_Tasks to perform_
- a) In the comment thread about department stores and women, which 1936 movie is cited for a line about a woman refused entry to a nightclub without a male escort?
- b) Proceed with the comment thread about department stores and women, starting right after its final comment.

_Source excerpt_
──────────
To be fair, I have some serious brain struggle leaving the house sometimes too.
posted by Query at 4:51 PM on February 10, 2018 [10 favorites]


Yes, but does your womb frazzle?
posted by sexyrobot at 5:05 PM on February 10, 2018 [21 favorites]


Fascinating. I would read an entire book on that thesis. Maybe I'll read Sister Carrie and Captains of Industry again. both of which address the rise of consumerism and emancipation of women as tied together, though very differntly. Sister Carrie is about the freedom a young woman finds by becoming one of the clerks mentioned in the memo. Captains of Industry has as a subtext how advertising was invented to sell things to people (mostly women) through insecurity, but also about the power of the purse.
posted by Measured Out my Life in Coffeespoons at 5:52 PM on February 10, 2018 [4 favorites]


Another big thing department stores provided, Public restrooms for women. You can’t be out and about in the world if you can’t pee.
posted by The Whelk at 6:00 PM on February 10, 2018 [62 favorites]


Per this insight
posted by The Whelk at 6:07 PM on February 10, 2018 [5 favorites]


Metafilter: Yes, but does your womb frazzle?
posted by Proofs and Refutations at 7:17 PM on February 10, 2018 [7 favorites]


Fascinating. I would read an entire book on that thesis.
I got you fam.
posted by pH Indicating Socks at 8:33 PM on February 10, 2018 [2 favorites]


There's a great line in the 1936 movie Follow the Fleet. Harriet Nelson's character is denied entrance without a male escort to a nightclub called The Paradise, and she says, "I see, a woman can't even get into Paradise without a man."
posted by The Underpants Monster at 9:15 PM on February 10, 2018 [2 favorites]


Reminded me of The Paradise, a TV show that's set in this transition, in an eponymous department store.
──────────
A run of records:
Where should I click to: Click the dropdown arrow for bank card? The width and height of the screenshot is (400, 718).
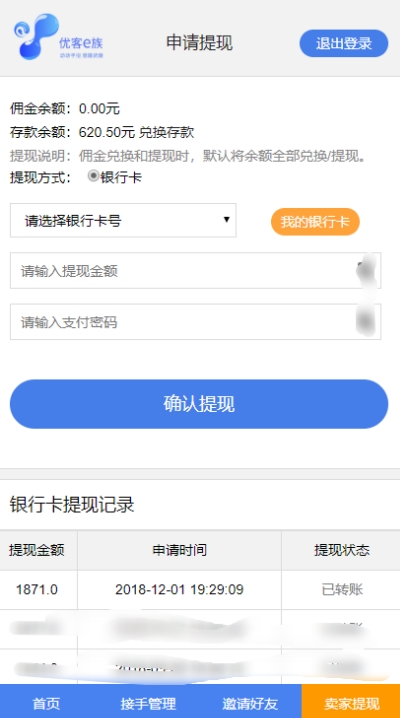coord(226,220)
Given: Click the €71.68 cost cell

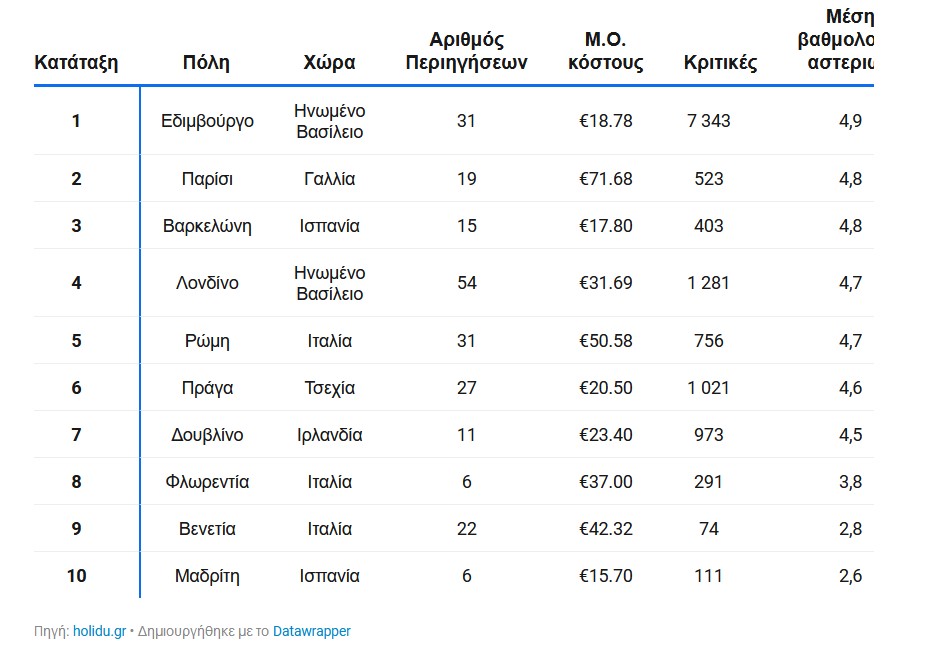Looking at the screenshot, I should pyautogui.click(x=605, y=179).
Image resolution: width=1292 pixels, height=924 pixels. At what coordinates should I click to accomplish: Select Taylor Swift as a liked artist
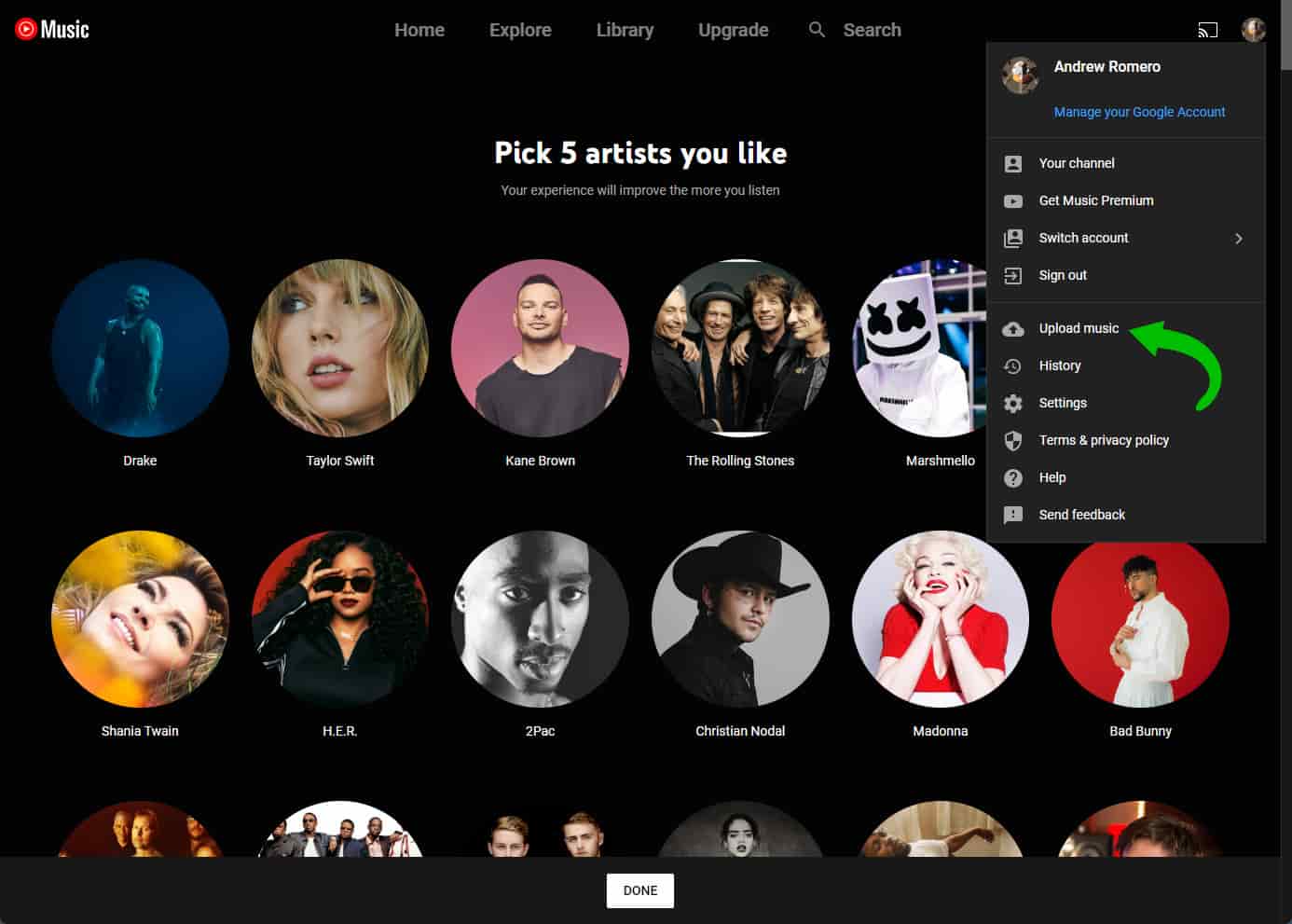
──────────
_In response_
- a) Follow the Fleet

- b)
posted by freyley at 11:43 PM on February 10, 2018 [3 favorites]


Hmmm. This is an interesting article and I'm sure department stores employing women made an enormous difference but the idea that women never went shopping in town for fun prior to department stores and/or the early 1900s is incorrect. There are plenty of contemporary Edwardian and Victorian novels that feature women going into town to socialize and shop. Pride and Prejudice springs to mind. Probably the single thing that led to more centralized shopping was the development of better public transport: trains and trams and paved sidewalks. Also in contrast to the article's assertions there were department stores well prior to the 1900s, Harvey Nicks was started in 1820. By a woman. Harrods was started in the 1840s I think.

I'm seeing more and more of these fairly poorly sourced articles online the past couple years. It's a strange re-writing of history for clicks.
posted by fshgrl at 11:45 PM on February 10, 2018 [44 favorites]


Fshgrl, I was just about to mention Jane Austen! I think there's an element of truth to the article, though: one could hardly spend a day out unless one could find socially-acceptable refreshments and public conveniences, and I don't think upper-or-middle class women could find either before genteel cafés and municipal lavatories came into style. Department stores, being large, might have provided both of these to their customers and thereby offered a new measure of freedom to their female clientele.
posted by Joe in Australia at 12:01 AM on February 11, 2018 [2 favorites]


This seems to frame the problem incorrectly to give department stores more credit than they deserve. It seems to offer the idea that the streets could be full of working class women going about their lives, but that was irrelevant to the freedom of the streets until middle class women got department stores? Surely department stores are just another enclosed space, another way of staying off the streets?

There were certainly establishments that wouldn’t serve or even admit accompanied women, until fairly recently. But the separate existence of department stores was not an answer to that problem. The surprised Philadelphians still wouldn’t get into the Manhattan restaurant unaccompanied.

I get a bit tired of the way someone will always argue that virtually anything is or was actually feminist somehow.
posted by Segundus at 12:16 AM on February 11, 2018 [6 favorites]


re: Austen, there's also the fact that the Victorians were actually a fair bit stricter than their Georgian forebears, right? The really rigid 'angel of the house' thing wasn't really prevalent yet in Austen's day, but by the end of the century it had been in place for several generations.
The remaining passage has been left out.